Private prisons operator GEO Group with record of human rights abuses cancels deal which led to student protests against prisons-for-profit
FOR IMMEDIATE RELEASE: April 2, 2013
CONTACT: ACLU of Florida Media Office, email@example.com (786) 363-2737
BOCA RATON - Last night, following a campaign of protests and public awareness efforts by student activists working in conjunction with human rights and civil liberties organizations, the private prison operator GEO Group cancelled a proposed deal with Florida Atlantic University (FAU) to name the school’s new football stadium after the for-profit prison company for $6 million.
The American Civil Liberties Union (ACLU) of Florida and the ACLU National Prison Project ad joined with FAU Students in opposing the deal. The ACLU had previously been involved in a lawsuit against the GEO-owned Walnut Grove Youth Correctional Facility, in which the judge described the GEO prison as “a cesspool of unconstitutional and inhuman acts and conditions” and “a picture of such horror as should be unrealized anywhere in the civilized world.”

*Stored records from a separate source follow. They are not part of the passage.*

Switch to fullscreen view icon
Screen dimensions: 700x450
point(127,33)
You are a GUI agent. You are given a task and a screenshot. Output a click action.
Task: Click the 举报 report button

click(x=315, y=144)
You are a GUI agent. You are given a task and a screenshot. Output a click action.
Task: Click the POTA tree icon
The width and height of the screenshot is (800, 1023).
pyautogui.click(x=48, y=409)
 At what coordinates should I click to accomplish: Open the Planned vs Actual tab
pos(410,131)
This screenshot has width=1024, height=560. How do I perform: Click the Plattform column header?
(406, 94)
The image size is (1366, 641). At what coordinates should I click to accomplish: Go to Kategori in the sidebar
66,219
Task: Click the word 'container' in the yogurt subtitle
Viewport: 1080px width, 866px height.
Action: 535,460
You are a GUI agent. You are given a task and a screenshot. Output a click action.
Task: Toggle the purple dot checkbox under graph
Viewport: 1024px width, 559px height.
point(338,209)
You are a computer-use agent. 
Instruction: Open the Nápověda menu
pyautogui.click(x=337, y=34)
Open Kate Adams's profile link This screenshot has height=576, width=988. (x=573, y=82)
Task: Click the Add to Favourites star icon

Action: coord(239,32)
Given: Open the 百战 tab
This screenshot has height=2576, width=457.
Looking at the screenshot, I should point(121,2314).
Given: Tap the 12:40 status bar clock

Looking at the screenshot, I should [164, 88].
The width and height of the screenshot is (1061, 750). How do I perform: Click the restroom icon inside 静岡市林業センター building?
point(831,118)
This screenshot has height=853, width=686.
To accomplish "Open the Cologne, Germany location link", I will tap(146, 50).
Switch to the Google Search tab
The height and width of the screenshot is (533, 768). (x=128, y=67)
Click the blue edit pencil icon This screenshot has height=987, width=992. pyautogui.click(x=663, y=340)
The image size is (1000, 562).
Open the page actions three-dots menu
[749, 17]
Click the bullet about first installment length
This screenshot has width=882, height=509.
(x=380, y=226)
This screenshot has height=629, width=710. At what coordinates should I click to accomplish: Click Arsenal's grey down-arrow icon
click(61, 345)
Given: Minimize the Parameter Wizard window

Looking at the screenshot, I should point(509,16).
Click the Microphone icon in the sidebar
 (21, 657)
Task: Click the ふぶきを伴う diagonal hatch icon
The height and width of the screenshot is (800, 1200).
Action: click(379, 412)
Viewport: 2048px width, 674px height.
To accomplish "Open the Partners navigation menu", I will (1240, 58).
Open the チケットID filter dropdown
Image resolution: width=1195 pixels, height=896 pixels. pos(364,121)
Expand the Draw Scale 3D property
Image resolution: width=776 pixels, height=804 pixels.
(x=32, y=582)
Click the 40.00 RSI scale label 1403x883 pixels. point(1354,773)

“Credit goes to the students of FAU,” stated ACLU of Florida Executive Director Howard Simon. “Their aggressive use of their First Amendment rights helped save the reputation of their University. Although this decision may appear to have come suddenly, it was the result of a tireless campaign to make the record of GEO Group – and indeed the whole private prison industry – known to the entire FAU community and the state of Florida. Because of the efforts of the students, GEO Group’s plan to sanitize its public image backfired, and more people than ever know about the problems inherent in private prisons. The students may have also helped turn the corner on the race by state governments to privatize their prisons.”
ACLU of Florida staff spoke out at the student-led “Stop Owlcatraz” rally shortly after the deal was announced. ACLU National Prisons Project and ACLU of Florida also sent a letter to FAU president Mary Jane Saunders about GEO Group’s record of human rights abuses, submitted a public records request seeking information about the deal, and were part of a coalition of over 60 groups calling on the FAU president and trustees to stop the agreement.
“This turn of events shows the power of a committed group of students to bring out the truth about a powerful corporation by exercising their First Amendment rights,” stated ACLU of Florida Staff Attorney Julie Ebenstein. “GEO Group is a company in the business of misery, with an atrocious human rights record that has made it the subject of federal investigations and an ACLU lawsuit. It’s no wonder that FAU students had no interest in having their college experience used as a prop in a PR campaign to whitewash that record. In the marketplace of ideas, victory does not go to the highest bidder. This decision is a victory not only for the students of FAU, but for all Floridians against a campaign to desensitize us to a prisons-for-profit scheme that encourages our state’s overreliance on incarceration.”
“This is a milestone in the growing movement against for-profit prisons and mass incarceration,” said Carl Takei, staff attorney for the ACLU’s National Prison Project. “When people force the private prison industry to defend its record, companies like GEO can no longer win with lobbyists, money, and lies. The students and faculty at the university can now breathe a little easier knowing they won’t have to watch football at ‘Owlcatraz’ next season.”
The ACLU opposes prisons for profit, which reap lucrative rewards from mass incarceration. In some cases, states agree to guarantee minimum occupancy levels that benefit the private prisons but make it harder to change criminal justice policies. Prison profiteering enables and depends upon America’s over-incarceration epidemic. The United States is the world’s largest jailer; with just 5 percent of the global population, the U.S. houses 25 percent of the world’s prisoners.